__AUFGABE 1__
Fasse den Absatz der Quelle, der mit „Die Expert*innen sind“ beginnt, als kurze Stichpunktliste zusammen.
__AUFGABE 2__
Welche Stelle hatte Bruno Pereira laut der Quelle vor seiner Entlassung inne?
__AUFGABE 3__
Führe die Quelle über die Entlassung von Bruno Pereira nach ihrem letzten Satz fort.

__QUELLE__
====

Brasilien entlässt Experten für unkontaktierte Völker: Aufruf warnt vor „Genozid“
7 Oktober 2019
Diese Seite wurde 2019 erstellt und enthält möglicherweise Formulierungen, die wir heute nicht mehr verwenden würden.
Brasilianische Expert*innen haben eine vernichtende Erklärung veröffentlicht, in der sie davor warnen, dass „der Genozid [an unkontaktierten Völkern] im Gange ist".
Die Warnung folgt auf die Entlassung von Bruno Pereira, dem Leiter der brasilianischen Regierungsabteilung, die für den Schutz des Landes unkontaktierter Völker zuständig ist.
Die Expert*innen sind „äußerst besorgt“, dass Pereira „ohne ersichtlichen technischen Grund“ entlassen wurde und dass seine Entlassung „einen weiteren Rückschritt in der Politik zum Schutz unkontaktierter Völker darstellt“. Sie stellen fest, dass „dieser Umbruch den Genozid an unkontaktierten und kürzlich kontaktierten indigenen Völkern provozieren wird".
Zu den Unterzeichner*innen der Erklärung gehören frühere Leiter*innen der Einheit für unkontaktierte Völker in der Regierungsbehörde FUNAI, Angehörige indigener Völker sowie ehemalige und gegenwärtige „Sertanistas“, welche Expeditionen leiten, um die Territorien unkontaktierter Völker zu überwachen und Eindringlinge fernzuhalten.

====

__LISTE DER EINTRÄGE__
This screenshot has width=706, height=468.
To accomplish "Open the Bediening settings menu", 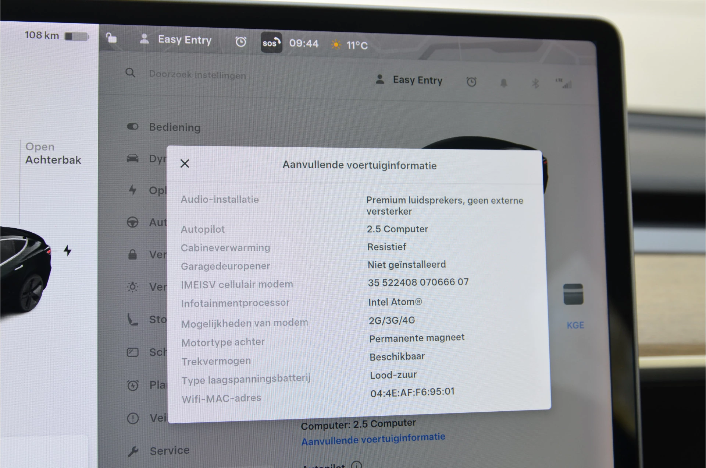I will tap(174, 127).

====

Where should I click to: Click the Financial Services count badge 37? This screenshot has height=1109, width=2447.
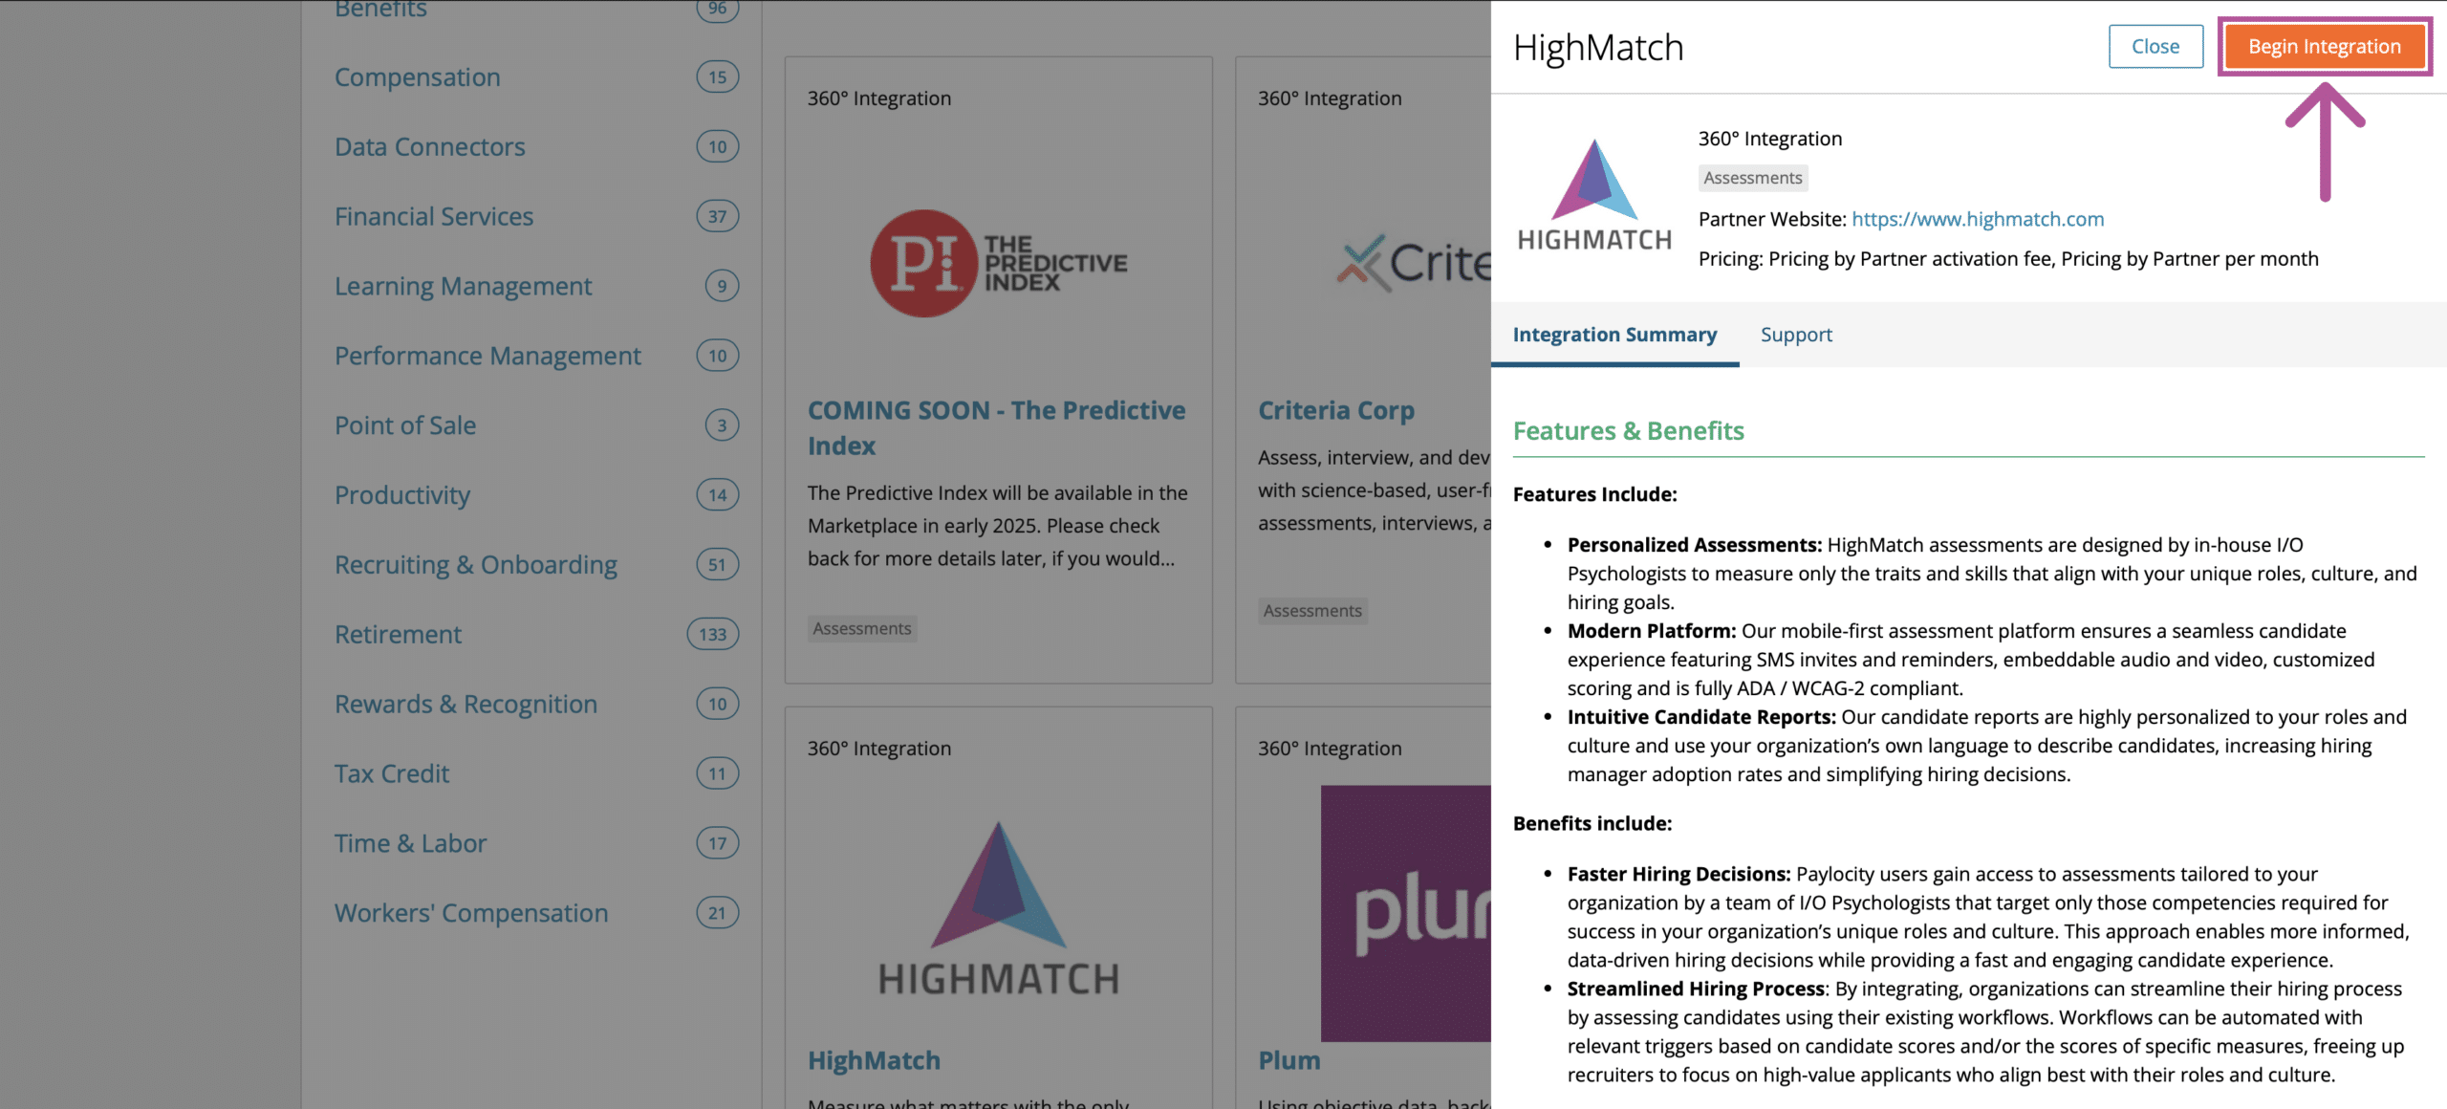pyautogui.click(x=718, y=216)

====

__ERGEBNIS 1__
- Die Expert*innen sind äußerst besorgt, dass Pereira ohne ersichtlichen technischen Grund entlassen wurde.
- Sie sehen in der Entlassung einen weiteren Rückschritt beim Schutz unkontaktierter Völker.
- Sie warnen, dass dieser Umbruch den Genozid an unkontaktierten und kürzlich kontaktierten indigenen Völkern provozieren wird.

__ERGEBNIS 2__
Er leitete die brasilianische Regierungsabteilung, die für den Schutz des Landes unkontaktierter Völker zuständig ist.

__ERGEBNIS 3__
Die Expert*innen glauben, dass die Entlassung Pereiras den totalen Abbau der langjährigen Regierungspolitik zum Schutz unkontaktierter Völker einleiten wird. Brasilien schützt bisher das Land unkontaktierter Völker, damit sie selbst über ihr Leben bestimmen können – eine international anerkannte Politik, die der einzige Weg ist, um das Überleben und Wohlbefinden unkontaktierter Völkern zu ermöglichen.
In Brasilien leben mehr unkontaktierte Völker als irgendwo sonst auf der Welt. Unkontaktierte Völker sind indigene Völker ohne dauerhaften friedlichen Kontakt zur Mainstream-Gesellschaft. Sie sind für ihr Überleben völlig von ihrem Land abhängig. Die gewaltsame Kontaktaufnahme mit unkontaktierten Gemeinden und der Diebstahl ihres Landes könnten sie auslöschen.
Präsident Bolsonaro und seine Minister*innen haben einen aggressiven Angriff auf die indigene Bevölkerung Brasiliens begonnen, von dem unkontaktierte Völkern schwer betroffen sind. Die Invasion indigener Gebiete, einschließlich der Wälder der unkontaktierten Yanomami und Awá, ist seit dem Amtsantritt von Bolsonaro am 1. Januar 2019 in die Höhe geschnellt.
Im Zusammenhang mit seinen Plänen, den Amazonas-Regenwald für Agrarwirtschaft und Bergbau zu öffnen, hat Präsident Bolsonaro erklärt, dass er unkontaktierte Völker in die Mainstream-Gesellschaft „integrieren“ will.
In diesen Tagen reisen auch Dutzende indigene Völker auf Einladung von Papst Franziskus in den Vatikan, wo eine dreiwöchige Synode beginnt, die sich um ihren Kampf für den Schutz ihres Landes dreht.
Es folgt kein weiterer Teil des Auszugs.